Lowly marine worms distantly related to humans
By ANIThursday, February 10, 2011
LONDON - A new research has found that two groups of lowly marine worms are related to complex species including vertebrates (such as humans) and starfish.
Previously thought to be an evolutionary link between simple animals such as jellyfish and the rest of animal life - the worms’ surprising promotion implies that they have not always been as simple as they now appear.
Although the marine worms Xenoturbella and Acoelomorpha are very simple animals - they lack a developed nervous system or gut - they have been a source of much debate among zoologists.

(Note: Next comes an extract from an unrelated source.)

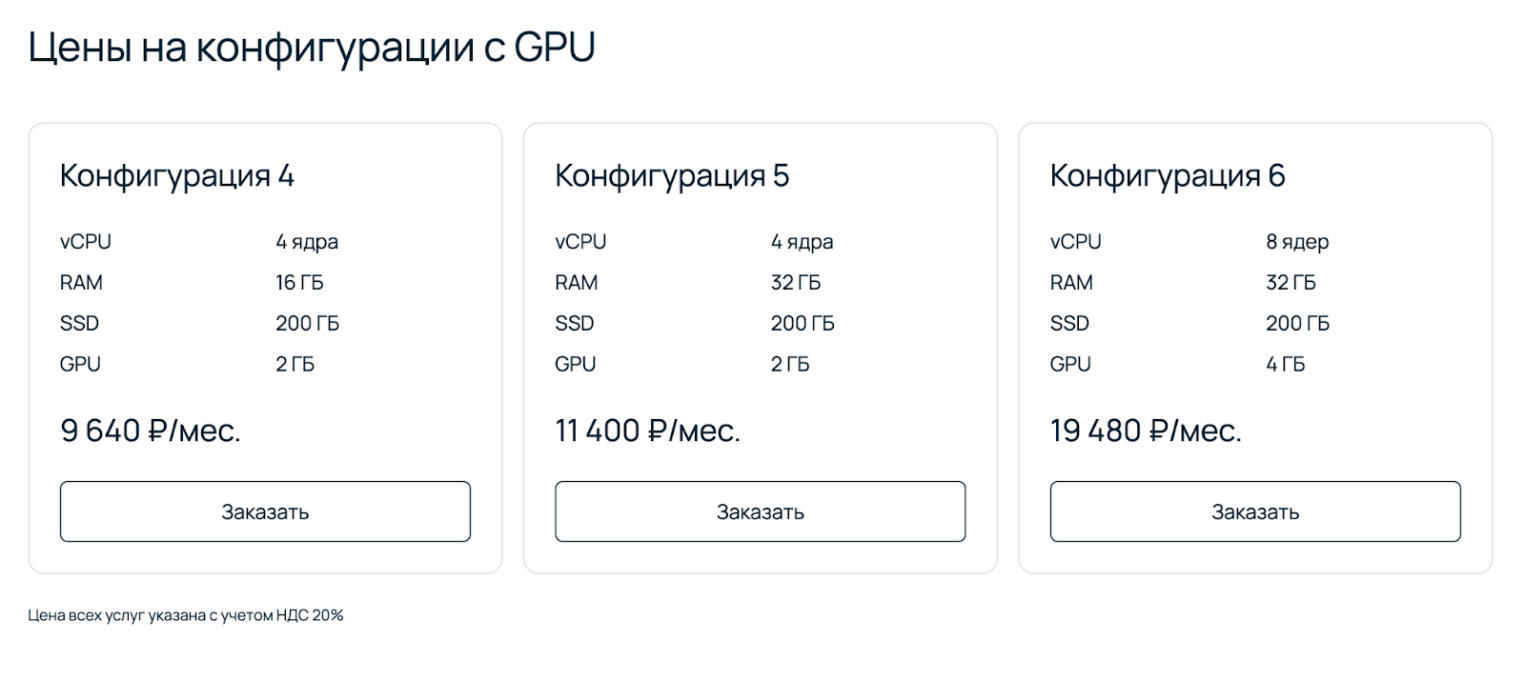
Task: Click the vCPU label in Конфигурация 4
Action: pyautogui.click(x=81, y=241)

An international team lead by scientists from UCL (University College London) and the Universite de Montreal have shown that neither type of worm is an early branch of evolution. They show that both groups descended from the same ancestor that gave rise to the complex groups of animals that includes vertebrates and starfish. This implies that the worms have in effect ‘evolved backwards’ into much simpler looking organisms.
Specimens of Xenoturbella were collected from the mud at the bottom of a Swedish fjord where it eats bivalve molluscs; the acoelomorphs are found in various marine environments - one called Meara stichopi even makes its home in the throat of a sea cucumber. Scientists compared hundreds of genes from both Xenoturbella and the Acoelomorpha with their counterparts from a whole range of animal species to determine their evolutionary relationships.
The results show that the two groups constitute a newly classified phylum (a major division of life), which the authors name the ‘Xenacoelomorpha’. The xenacoelomorph phylum joins the three known phyla of deuterostomes: vertebrates (including humans), echinoderms (e.g. starfish) and hemichordates (acorn worms).
Professor Max Telford, from the UCL Department of Genetics, Evolution and Environment, and joint leader of the research said: “Because the simple Xenacoelomorpha are descended from the same ancestor that gave rise to complex groups such as vertebrates, echinoderms and hemichordates, these simple worms must have lost a lot of the complexity that they originally possessed.”
Professor Telford said: “We can no longer consider the acoelomorphs as an intermediate between simple groups such as jelly fish and the rest of the animals. This means that we have no living representative of this stage of evolution: the missing link has gone missing!”